By Gabriel Burnaman/reporter

An author spoke to students about the challenges of documenting the life of a well-known Fort Worth figure in his new book.

NW history associate professor Brian Cervantez discussed “Amon Carter: A Lone Star Life” March 28 in Walsh Library on NW Campus.

“Writing the biography was more challenging than I expected it to be because you’re writing about the life of a human being,” Cervantez said. “There’s all kinds of things that you’re going to encounter.”

Cervantez, who grew up surrounded by the legend of Amon Carter, got the idea of writing a biography while he was working on his dissertation at the University of North Texas, that paper itself sourced partially from work he’d already done for his master’s thesis.

Carter used his natural salesmanship to make money around the country before returning to Texas and moving to the Fort Worth area, Cervantez said. It was there Carter saw an opportunity to plant himself among the city’s elite by co-founding the Fort Worth Star-Telegram.

“Carter’s ambition will take that newspaper to the top of Texas’ newspapers by the 1920s and ‘30s,” Cervantez said. “This is a period when newspapers enjoyed a lot more political influence than today. If you were a politician running for office, you sought the endorsement of God and newspapers.”

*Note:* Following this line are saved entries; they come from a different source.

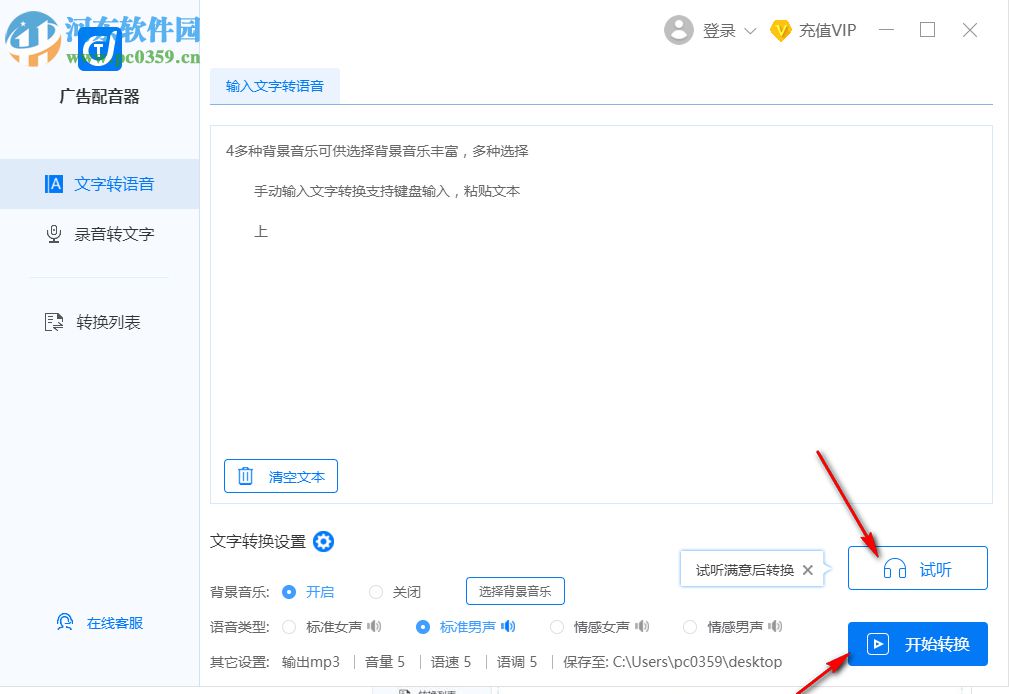Image resolution: width=1009 pixels, height=694 pixels.
Task: Select the 文字转语音 sidebar icon
Action: pyautogui.click(x=54, y=184)
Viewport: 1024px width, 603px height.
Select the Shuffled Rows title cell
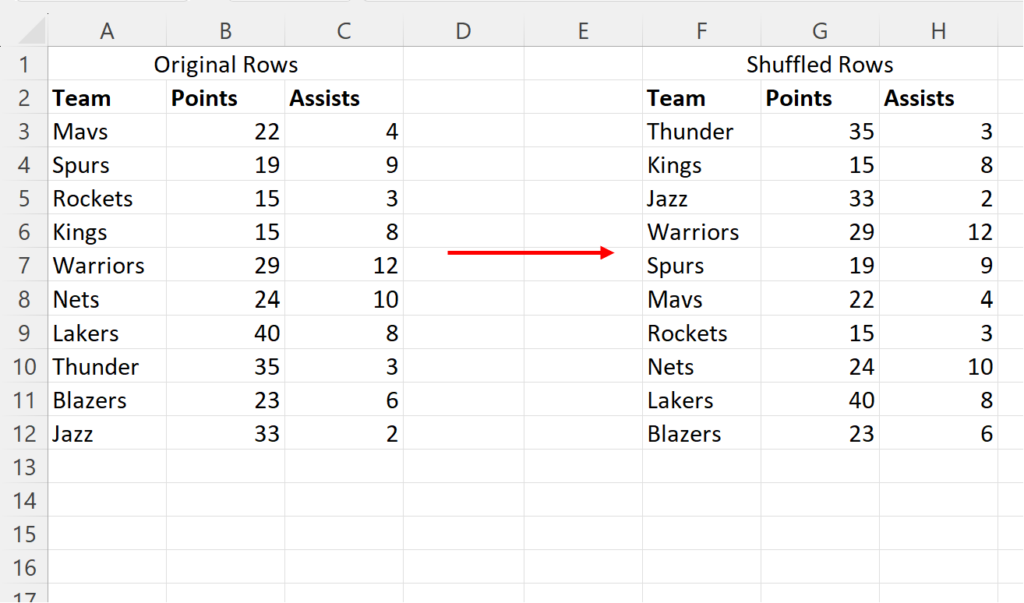tap(820, 64)
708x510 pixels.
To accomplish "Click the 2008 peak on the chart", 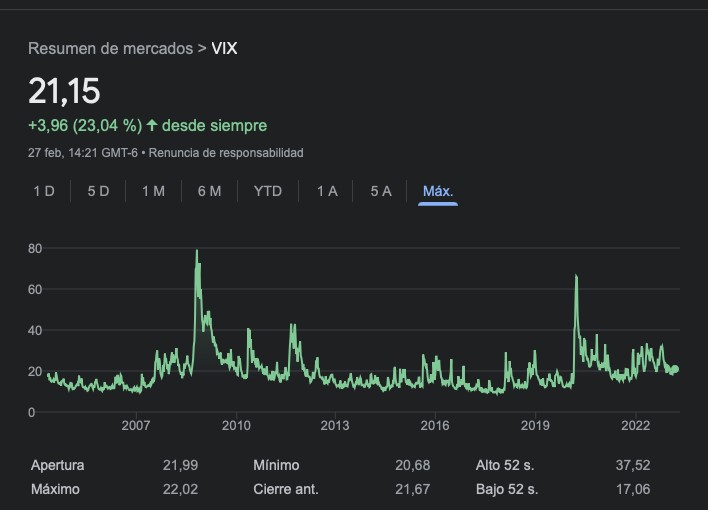I will 196,252.
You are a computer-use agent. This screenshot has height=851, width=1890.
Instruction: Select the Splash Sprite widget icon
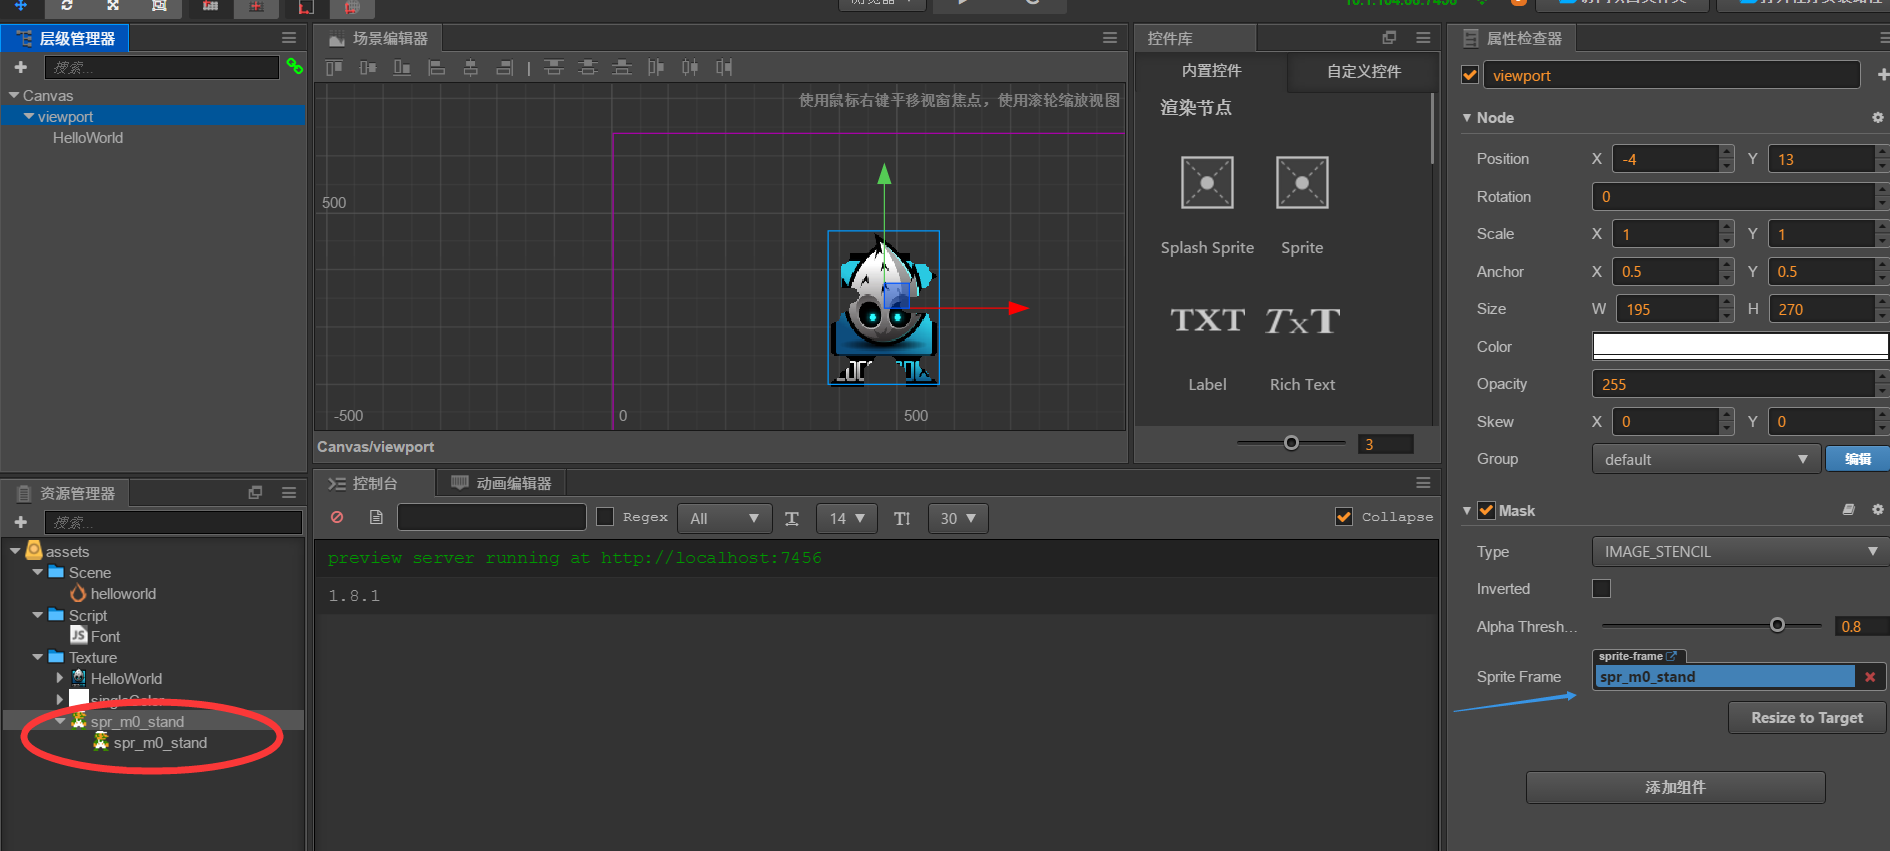1207,183
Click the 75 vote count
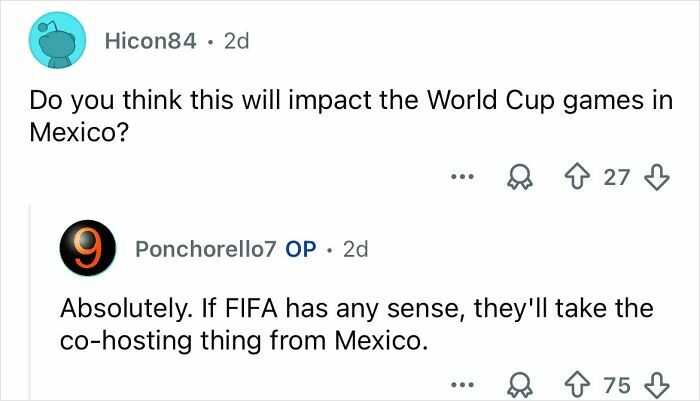This screenshot has height=401, width=700. point(618,384)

With the power of the most influential news publication in Texas, Carter curried favor and ballooned his enterprise into the subtle but all-encompassing legacy we know today.

“If you’re someone like Carter, who ultimately identifies with Fort Worth, sees that Fort Worth’s interests and his interests are the same, you can use that power,” Cervantez said.

Although Carter was known for financing Fort Worth and established many famous Texan institutions, Cervantez said that to write about the man, he had to dig into public records, where he found incidents of casual racism and other things that point to Carter being “a man of his time.”

“You have to take the entire figure into account,” Cervantez said. “It’s very tempting if you’re writing about a giant figure like this who is so influential in a city’s past, someone who, at one point, a quarter of the Fort Worth workforce owed for a job… to basically canonize him.”

Cervantez talked about finding correspondence from famed New-York columnist O. O. McIntyre where the journalist said Carter casually slapped a black waiter during a train ride for failing to provide good service to McIntyre. The casual nature of the attack, and Carter’s remarks afterwards, suggest this behavior wasn’t out of the norm for him.

“Here’s the thing,” Cervantez said. “People are more than just the good part of them. Often times, people have sides of them that we don’t care for [and that] we don’t like.”

Though Carter’s dealings with the black community were unkind and typical in the South during the time, Cervantez mentioned that more of Carter’s philanthropic efforts went to help the black community in Fort-Worth as he aged.

“Whether or not we’re conscious of it, we live in Amon Carter’s region,” Cervantez said. “We enjoy the fruits of a lot of his efforts. At the same time, he’s a complex character in a lot of ways.”